Absolute values - Local Fields - Cambridge III notes

1 Absolute values

Definition 1.1 (Absolute value). Let $K$ be a field. An absolute value on $K$ is a function $| ∙ | : K \to ℝ_{\geq 0}$ such that

(i) $| x | = 0$ if and only if $x = 0$ .
(ii) $| x y | = | x | | y |$ for all $x, y \in K$ .
(iii) $| x + y | \leq | x | + | y | \forall x, y \in K$ (triangly inequality).

We say $(K, | ∙ |)$ is a valued field.

Example.

$K = ℚ, ℝ, ℂ$ with usual absolute value $| a + i b | = \sqrt{a^{2} + b^{2}}$ . Write $| ∙ |_{\infty}$ for this absolute value.
$K$ any field. The trivial absolute value is
$| x | = {\begin{matrix} 0 & x = 0 \\ 1 & x \neq 0 \end{matrix}$

Although this is technically an absolute value, it is not useful or interesting, so should be ignored.

Definition 1.2 ( $p$ -adic absolute value). Let $K = ℚ$ , and $p$ be a prime. For $0 \neq x \in ℚ$ , write $x = p^{n} \frac{a}{b}$ , where $(a, p) = 1$ , $(b, p) = 1$ . The $p$ -adic absolute value is defined to be

| x |_{p} = {\begin{matrix} 0 & x = 0 \\ p^{- n} & x = p^{n} \frac{a}{b} \end{matrix}

Verification:

(i) Clear
(ii) Write $y = p^{m} \frac{c}{d}$ . Then
${| x y |}_{p} = {| p^{m + n} \frac{a c}{b d} |}_{p} = p^{- m - n} = {| x |}_{p} {| y |}_{p} .$
(iii) Without loss of generality, $m \geq n$ . Then
${| x + y |}_{p} = {| p^{n} \frac{a d + p^{m - n} b c}{b d} |}_{p} \leq p^{- n} = \max ({| x |}_{p}, {| y |}_{p}) .$

An absolute value $| ∙ |$ on $K$ induces a metric $d (x, y) = | x - y |$ on $K$ , hence a topology on $K$ .

Definition 1.3 (Place). Let $| ∙ |$ , ${| ∙ |}^{'}$ be absolute values on a field $K$ . We say $| ∙ |$ and ${| ∙ |}^{'}$ are equivalent if they induce the same topology. An equivalence class of absolute values is called a place.

Proposition 1.4. Assuming that:

$| ∙ |$ , ${| ∙ |}^{'}$ are (non-trivial) absolute values on $K$ .

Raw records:
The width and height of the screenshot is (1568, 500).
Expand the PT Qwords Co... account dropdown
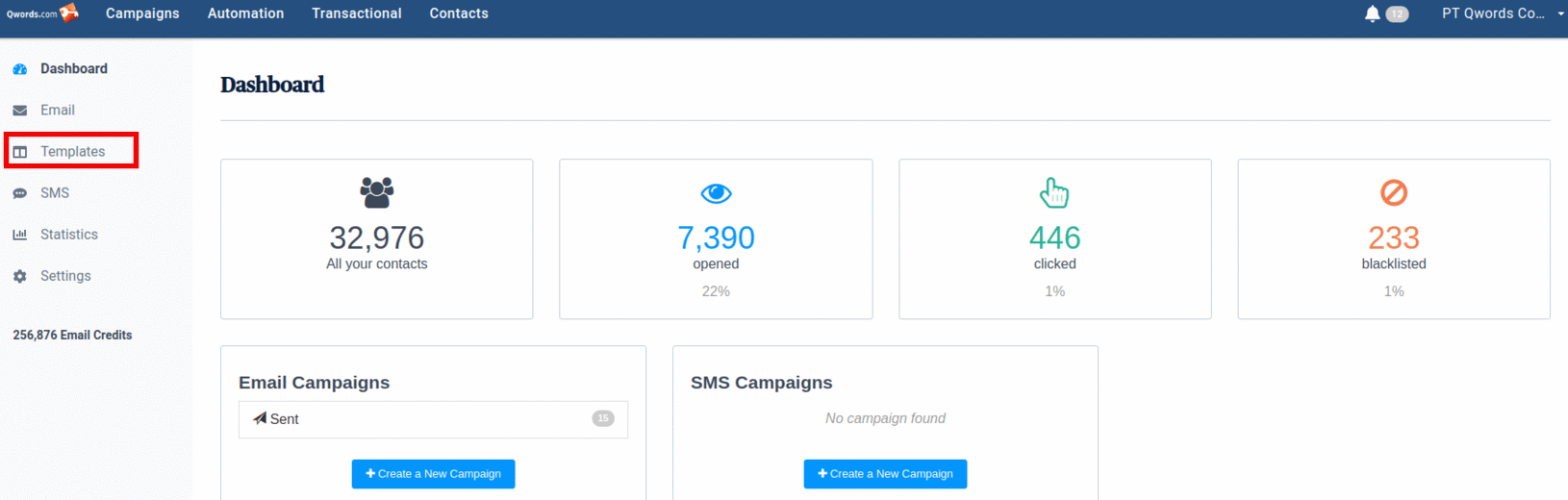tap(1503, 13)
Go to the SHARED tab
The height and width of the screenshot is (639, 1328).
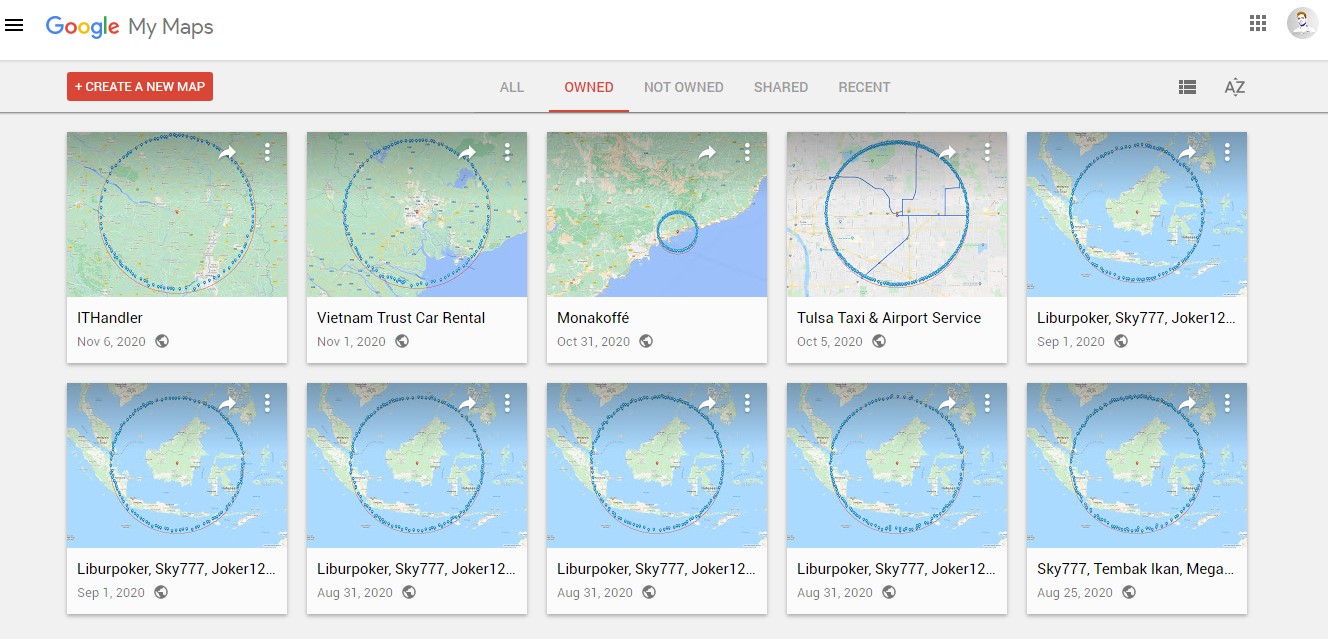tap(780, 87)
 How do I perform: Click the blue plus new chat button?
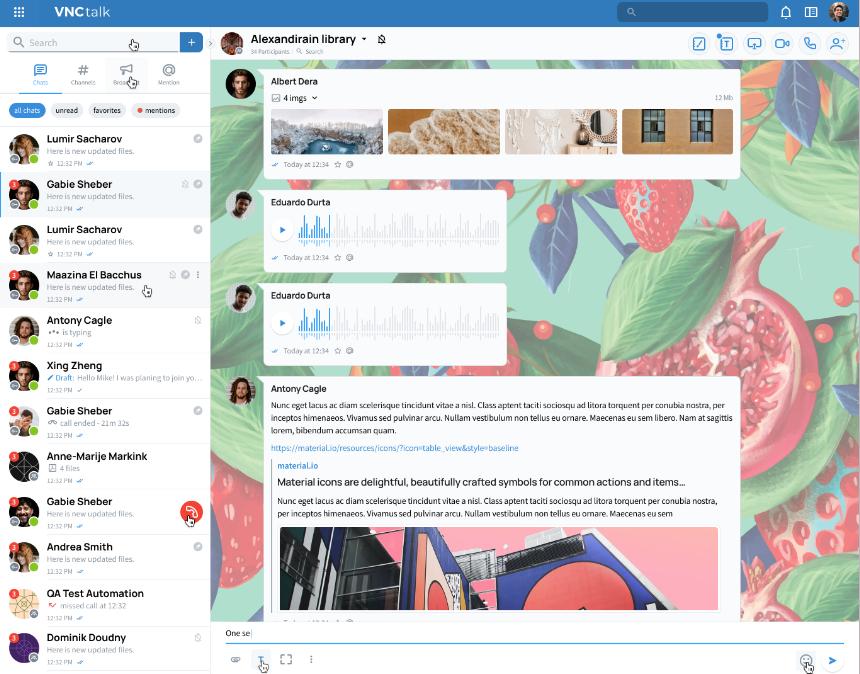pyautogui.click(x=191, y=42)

_Goal of the exercise_
From the notes on absolute values, output the passage from "(i) $| x | = 0$ if" up to and including "this absolute value.", copied exactly.

_Problem solution_
(i) $| x | = 0$ if and only if $x = 0$ .
(ii) $| x y | = | x | | y |$ for all $x, y \in K$ .
(iii) $| x + y | \leq | x | + | y | \forall x, y \in K$ (triangly inequality).

We say $(K, | ∙ |)$ is a valued field.

Example.

$K = ℚ, ℝ, ℂ$ with usual absolute value $| a + i b | = \sqrt{a^{2} + b^{2}}$ . Write $| ∙ |_{\infty}$ for this absolute value.